Exercise data:
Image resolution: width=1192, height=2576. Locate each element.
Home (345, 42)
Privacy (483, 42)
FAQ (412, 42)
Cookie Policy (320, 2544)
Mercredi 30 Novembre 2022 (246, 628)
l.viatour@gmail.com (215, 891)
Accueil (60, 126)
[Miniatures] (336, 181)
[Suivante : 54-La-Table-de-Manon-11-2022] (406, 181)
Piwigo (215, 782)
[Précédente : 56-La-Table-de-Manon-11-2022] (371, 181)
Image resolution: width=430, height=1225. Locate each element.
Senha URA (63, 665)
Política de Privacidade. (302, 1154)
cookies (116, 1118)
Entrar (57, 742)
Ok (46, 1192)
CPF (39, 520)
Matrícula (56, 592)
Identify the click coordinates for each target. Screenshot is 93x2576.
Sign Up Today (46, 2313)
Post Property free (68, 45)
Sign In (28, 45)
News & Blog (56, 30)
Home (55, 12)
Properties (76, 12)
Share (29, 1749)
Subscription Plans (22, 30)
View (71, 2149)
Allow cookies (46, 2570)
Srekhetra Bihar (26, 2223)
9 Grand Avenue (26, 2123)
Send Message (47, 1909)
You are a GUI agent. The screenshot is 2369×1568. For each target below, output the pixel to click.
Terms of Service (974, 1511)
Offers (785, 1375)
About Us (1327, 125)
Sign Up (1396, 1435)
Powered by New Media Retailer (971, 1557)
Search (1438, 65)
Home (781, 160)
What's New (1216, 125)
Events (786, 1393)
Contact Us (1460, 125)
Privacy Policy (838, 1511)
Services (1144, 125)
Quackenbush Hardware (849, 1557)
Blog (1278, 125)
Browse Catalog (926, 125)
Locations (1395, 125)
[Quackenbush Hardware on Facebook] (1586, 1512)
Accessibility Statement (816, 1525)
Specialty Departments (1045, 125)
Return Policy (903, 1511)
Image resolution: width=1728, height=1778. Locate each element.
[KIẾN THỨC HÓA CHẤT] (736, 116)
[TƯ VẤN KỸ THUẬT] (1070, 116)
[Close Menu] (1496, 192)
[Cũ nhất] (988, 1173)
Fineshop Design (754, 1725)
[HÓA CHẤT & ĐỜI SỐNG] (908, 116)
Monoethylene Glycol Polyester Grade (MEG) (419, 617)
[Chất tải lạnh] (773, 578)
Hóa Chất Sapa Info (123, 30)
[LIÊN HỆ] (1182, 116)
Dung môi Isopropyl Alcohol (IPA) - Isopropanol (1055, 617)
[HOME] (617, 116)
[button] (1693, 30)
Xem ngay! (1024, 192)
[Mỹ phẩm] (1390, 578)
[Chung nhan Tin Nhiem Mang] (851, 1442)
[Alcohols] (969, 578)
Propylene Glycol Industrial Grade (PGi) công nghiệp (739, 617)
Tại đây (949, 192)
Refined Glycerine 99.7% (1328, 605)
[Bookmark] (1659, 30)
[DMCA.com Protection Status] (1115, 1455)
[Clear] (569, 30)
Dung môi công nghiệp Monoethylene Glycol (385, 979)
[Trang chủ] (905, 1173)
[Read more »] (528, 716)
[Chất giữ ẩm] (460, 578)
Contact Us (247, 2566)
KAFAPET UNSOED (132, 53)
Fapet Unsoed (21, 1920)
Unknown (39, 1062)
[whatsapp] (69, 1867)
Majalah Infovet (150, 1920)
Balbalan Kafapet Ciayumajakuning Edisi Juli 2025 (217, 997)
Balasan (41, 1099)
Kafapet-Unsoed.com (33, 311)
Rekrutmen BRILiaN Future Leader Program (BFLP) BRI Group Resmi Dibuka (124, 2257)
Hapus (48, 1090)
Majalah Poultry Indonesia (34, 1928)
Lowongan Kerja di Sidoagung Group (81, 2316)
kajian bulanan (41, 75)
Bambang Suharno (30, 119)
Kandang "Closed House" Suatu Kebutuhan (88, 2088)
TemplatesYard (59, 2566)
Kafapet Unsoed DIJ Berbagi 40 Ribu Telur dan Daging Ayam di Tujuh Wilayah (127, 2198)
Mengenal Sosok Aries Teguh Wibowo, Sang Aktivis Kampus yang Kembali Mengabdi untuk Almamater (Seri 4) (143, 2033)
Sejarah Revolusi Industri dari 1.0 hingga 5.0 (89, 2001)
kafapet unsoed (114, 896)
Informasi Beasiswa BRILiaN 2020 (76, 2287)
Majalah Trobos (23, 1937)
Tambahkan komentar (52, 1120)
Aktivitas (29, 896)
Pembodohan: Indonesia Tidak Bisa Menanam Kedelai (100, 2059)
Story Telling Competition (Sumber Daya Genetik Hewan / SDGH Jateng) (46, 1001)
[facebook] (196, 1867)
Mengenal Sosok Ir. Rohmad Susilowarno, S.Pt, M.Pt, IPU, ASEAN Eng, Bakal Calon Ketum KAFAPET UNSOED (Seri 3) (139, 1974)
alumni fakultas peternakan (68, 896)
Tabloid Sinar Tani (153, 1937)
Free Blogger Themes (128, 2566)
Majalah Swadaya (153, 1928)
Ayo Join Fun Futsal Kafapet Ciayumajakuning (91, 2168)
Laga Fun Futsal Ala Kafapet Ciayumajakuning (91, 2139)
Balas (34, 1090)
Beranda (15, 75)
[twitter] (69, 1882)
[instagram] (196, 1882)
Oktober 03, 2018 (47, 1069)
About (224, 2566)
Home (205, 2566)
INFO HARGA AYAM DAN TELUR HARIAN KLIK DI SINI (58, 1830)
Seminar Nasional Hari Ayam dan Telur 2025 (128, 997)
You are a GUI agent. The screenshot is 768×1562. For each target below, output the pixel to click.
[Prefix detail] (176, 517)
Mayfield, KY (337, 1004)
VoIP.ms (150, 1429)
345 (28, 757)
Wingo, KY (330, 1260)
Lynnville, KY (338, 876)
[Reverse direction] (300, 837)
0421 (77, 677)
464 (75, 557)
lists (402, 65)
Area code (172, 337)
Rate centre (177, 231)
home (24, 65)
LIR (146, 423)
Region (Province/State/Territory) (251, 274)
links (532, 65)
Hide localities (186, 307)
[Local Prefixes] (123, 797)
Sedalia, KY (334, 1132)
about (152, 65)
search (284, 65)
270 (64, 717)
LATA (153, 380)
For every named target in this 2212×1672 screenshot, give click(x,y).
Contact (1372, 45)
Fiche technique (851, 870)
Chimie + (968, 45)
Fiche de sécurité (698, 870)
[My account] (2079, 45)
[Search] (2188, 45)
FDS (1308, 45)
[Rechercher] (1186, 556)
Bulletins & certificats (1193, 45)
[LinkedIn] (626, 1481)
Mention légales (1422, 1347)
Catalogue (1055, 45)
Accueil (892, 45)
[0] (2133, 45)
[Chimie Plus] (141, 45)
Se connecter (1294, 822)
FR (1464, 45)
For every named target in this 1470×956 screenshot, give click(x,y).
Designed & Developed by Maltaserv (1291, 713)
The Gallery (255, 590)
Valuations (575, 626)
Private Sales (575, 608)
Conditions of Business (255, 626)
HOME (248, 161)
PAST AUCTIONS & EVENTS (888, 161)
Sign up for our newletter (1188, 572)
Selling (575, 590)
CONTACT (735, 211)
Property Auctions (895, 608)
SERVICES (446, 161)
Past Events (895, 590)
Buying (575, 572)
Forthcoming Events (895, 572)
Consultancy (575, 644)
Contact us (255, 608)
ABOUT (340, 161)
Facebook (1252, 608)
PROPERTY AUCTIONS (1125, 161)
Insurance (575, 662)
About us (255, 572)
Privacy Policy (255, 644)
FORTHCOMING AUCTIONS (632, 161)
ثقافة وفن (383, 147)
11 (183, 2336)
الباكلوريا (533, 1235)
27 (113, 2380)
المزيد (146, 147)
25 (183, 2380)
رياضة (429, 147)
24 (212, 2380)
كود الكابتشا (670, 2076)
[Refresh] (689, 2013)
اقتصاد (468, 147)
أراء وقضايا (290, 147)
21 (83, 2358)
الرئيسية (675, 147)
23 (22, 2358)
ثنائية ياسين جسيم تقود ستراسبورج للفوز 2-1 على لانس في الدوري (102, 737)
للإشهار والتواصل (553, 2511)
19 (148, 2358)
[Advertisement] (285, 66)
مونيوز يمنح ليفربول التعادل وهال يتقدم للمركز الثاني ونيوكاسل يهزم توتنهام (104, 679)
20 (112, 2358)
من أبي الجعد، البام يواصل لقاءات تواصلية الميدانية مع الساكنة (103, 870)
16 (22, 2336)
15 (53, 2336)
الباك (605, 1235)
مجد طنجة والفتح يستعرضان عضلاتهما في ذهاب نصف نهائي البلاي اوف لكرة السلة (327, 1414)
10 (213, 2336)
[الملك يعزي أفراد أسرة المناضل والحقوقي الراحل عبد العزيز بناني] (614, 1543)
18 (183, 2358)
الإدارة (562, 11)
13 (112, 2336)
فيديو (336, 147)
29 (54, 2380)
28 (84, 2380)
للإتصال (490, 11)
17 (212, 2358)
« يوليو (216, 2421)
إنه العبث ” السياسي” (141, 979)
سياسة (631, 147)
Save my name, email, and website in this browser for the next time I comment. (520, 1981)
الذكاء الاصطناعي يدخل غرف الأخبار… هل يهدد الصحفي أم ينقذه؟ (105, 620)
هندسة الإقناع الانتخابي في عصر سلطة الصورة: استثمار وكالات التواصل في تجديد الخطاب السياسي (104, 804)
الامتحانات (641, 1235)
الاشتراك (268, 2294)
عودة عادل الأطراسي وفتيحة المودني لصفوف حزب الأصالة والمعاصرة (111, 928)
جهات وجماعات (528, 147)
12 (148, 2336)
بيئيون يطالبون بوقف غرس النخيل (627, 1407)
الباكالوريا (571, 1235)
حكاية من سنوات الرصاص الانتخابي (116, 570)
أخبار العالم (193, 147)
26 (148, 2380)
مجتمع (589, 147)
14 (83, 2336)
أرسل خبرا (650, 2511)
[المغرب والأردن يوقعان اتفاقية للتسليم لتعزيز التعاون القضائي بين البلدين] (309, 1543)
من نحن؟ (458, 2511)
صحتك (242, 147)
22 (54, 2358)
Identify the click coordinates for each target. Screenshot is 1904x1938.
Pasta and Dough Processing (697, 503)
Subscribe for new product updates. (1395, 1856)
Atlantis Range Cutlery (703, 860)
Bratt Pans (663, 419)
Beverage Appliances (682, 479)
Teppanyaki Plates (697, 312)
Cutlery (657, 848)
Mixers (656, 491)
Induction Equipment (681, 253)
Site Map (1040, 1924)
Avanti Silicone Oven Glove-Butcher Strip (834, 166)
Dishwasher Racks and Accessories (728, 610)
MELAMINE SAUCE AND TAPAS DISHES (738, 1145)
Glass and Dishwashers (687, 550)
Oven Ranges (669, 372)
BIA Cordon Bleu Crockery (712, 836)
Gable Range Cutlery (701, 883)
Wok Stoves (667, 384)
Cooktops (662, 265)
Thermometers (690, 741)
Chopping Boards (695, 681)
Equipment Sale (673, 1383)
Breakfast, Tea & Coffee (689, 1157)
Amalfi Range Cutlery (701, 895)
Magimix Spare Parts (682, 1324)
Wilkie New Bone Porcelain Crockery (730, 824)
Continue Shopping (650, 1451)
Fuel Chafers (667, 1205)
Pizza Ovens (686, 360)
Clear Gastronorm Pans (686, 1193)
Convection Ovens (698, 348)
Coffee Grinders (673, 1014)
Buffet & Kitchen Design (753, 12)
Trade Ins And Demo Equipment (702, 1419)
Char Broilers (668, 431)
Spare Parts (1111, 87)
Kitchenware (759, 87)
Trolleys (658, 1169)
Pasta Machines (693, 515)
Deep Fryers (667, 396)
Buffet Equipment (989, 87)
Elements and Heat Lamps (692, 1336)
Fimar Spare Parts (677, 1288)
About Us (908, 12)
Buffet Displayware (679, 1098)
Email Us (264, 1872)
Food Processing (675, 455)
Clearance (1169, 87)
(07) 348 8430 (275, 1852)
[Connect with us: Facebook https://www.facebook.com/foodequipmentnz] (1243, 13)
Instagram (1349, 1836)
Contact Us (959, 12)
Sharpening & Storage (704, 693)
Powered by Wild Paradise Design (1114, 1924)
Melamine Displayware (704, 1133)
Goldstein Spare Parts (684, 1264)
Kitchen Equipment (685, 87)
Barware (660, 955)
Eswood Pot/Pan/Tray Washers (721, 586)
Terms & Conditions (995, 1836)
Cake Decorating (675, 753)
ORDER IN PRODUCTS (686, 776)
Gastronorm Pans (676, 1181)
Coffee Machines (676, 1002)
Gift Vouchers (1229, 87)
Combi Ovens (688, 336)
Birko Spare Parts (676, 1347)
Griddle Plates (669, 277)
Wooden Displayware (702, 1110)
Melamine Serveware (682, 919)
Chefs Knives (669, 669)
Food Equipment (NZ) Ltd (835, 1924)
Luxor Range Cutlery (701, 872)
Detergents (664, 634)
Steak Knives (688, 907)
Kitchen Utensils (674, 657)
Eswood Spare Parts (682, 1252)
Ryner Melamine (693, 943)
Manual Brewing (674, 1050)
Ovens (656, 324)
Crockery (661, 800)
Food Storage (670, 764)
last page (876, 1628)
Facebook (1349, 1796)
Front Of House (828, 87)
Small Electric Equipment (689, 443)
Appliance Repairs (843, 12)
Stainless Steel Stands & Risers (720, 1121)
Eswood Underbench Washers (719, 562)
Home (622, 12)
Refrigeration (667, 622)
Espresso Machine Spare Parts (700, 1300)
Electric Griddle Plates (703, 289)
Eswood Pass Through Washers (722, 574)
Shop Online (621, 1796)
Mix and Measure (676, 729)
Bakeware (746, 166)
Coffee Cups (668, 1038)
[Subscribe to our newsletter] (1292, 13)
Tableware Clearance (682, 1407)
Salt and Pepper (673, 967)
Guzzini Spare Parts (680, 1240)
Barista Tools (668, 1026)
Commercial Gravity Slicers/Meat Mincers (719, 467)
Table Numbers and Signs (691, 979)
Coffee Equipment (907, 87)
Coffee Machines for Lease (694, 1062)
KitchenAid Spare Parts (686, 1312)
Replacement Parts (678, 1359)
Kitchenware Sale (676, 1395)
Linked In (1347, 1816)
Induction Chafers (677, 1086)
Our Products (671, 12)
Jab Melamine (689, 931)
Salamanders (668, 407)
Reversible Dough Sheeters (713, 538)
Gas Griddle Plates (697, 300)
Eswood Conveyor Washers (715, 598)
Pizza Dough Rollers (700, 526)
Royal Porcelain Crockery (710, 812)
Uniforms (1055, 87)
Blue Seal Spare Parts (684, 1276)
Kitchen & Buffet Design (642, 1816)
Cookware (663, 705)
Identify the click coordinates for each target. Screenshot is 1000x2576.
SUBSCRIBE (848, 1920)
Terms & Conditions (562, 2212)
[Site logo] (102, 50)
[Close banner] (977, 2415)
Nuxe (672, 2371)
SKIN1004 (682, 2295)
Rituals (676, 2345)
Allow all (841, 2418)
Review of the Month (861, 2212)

Task instructions:
Among the lines above, return those that contain the string "each".

Reply:
Image resolution: width=1192, height=2576. Locate each element.
Image resolution: width=430, height=1225. Locate each element.
Identify the click coordinates for each target. Screenshot is 93x2576.
You are a GUI agent. The screenshot is 2369×1568. For each target below, output the pixel to click.
Image resolution: width=1728, height=1778. Locate each element.
You are a GUI agent. The screenshot is 768×1562. For each target below, output the pixel to click.
Identify the click coordinates for each target. Screenshot is 1904x1938.
Identify the click coordinates for each target. Screenshot is 1000x2576.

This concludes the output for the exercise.